生きる覚悟とは?

 新型コロナウイルスの流行によって、少なくとも一時的には世界恐慌の可能性が濃厚となり、音楽家としての活動のあり方も、根本的に見直す必要に迫られています。戦争や災害で全てを一瞬で失うことを想像すれば、今経験している変化は緩やかなものですから、これまで本当に命がけで日々生きてきたのであれば、屁でもひるように楽々と対応できてしかるべきものです。しかし、この程度の変化を迫られただけでも、焦ってオロオロと取り乱し、ともすると落ち込んでしまう自分を見ると、つくづく命がけの覚悟を持って生きていなかったことを思い知らされます。

 2005年のハリケーン・カトリーナ、2011年の東日本大震災、2016年の熊本大地震、2018年に故郷愛媛を襲った大豪雨災害など、身近に感じていたつもりだたのですが、やはり対岸の火事としてしか見えていなかったのかもしれません。
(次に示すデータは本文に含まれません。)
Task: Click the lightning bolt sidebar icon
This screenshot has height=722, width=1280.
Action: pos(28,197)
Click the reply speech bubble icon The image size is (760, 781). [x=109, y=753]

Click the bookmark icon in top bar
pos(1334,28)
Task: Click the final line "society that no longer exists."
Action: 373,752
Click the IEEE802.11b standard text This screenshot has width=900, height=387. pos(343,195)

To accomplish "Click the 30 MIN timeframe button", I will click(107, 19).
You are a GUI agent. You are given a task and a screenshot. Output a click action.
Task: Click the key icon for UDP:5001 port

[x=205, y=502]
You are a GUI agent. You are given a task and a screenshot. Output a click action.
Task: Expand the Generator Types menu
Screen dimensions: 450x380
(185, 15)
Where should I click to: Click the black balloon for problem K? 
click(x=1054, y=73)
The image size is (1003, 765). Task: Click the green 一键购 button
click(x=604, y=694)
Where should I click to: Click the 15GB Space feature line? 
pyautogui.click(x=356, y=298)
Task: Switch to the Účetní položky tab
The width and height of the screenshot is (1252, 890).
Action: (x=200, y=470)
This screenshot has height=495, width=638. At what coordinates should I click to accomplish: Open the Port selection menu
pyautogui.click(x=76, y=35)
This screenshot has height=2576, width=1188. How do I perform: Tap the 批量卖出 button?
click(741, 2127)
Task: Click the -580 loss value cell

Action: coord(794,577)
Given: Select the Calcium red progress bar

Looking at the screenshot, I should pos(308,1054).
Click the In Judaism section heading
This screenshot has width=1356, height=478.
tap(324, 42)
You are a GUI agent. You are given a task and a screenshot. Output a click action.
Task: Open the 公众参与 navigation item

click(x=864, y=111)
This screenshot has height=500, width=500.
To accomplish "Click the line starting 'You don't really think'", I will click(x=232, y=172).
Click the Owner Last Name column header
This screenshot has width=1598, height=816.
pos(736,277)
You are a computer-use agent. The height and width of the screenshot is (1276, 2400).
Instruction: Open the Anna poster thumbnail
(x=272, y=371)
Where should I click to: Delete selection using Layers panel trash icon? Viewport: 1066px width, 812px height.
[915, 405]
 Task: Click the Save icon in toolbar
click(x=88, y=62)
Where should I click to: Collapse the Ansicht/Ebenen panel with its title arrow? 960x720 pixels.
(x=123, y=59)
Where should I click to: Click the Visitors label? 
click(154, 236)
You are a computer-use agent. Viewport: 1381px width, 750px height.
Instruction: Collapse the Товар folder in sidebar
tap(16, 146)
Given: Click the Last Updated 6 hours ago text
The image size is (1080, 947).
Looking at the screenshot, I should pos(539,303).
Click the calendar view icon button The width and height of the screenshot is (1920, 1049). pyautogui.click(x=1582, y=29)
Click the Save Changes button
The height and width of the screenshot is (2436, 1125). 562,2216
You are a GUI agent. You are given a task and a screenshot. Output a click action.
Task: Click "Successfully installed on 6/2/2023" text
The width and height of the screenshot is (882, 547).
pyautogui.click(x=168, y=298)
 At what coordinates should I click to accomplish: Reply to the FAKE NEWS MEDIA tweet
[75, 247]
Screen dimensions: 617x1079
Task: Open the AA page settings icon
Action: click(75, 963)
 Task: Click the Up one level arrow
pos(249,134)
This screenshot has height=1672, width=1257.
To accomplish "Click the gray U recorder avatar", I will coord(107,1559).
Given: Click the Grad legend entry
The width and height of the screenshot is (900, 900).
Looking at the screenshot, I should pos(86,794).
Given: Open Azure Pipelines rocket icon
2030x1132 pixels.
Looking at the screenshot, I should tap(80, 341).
 ここ北カリフォルニアの内陸山間部も、災害の多い地域です。1997年にこちらに移住して以来、この近所でも、大小合わせると3年に一度くらいの頻度で火事が起きていて、1998年と2018年の山火事では、道路封鎖で立ち入り禁止の措置が取られ、3日間ほどこの地域が孤立しました。特に1998年の火事の被害は甚大で、妻は前の結婚相手が出張中に家財を全て焼かれ、赤ちゃん二人を抱えて身一つで避難したそうです。2017年の豪雨によるオロビル・ダムの決壊の危機に際しては、ここは高地のため避難をせずに済みましたが、下流住民18万人に強制避難命令が出る非常事態でした。大雪、嵐の脅威なども、ここで暮らすものの覚悟としてすでに織り込み済みで、1週間以上電気が止まったり、雪に閉じ込められて孤立しても、その間生きていけるだけの準備はしています。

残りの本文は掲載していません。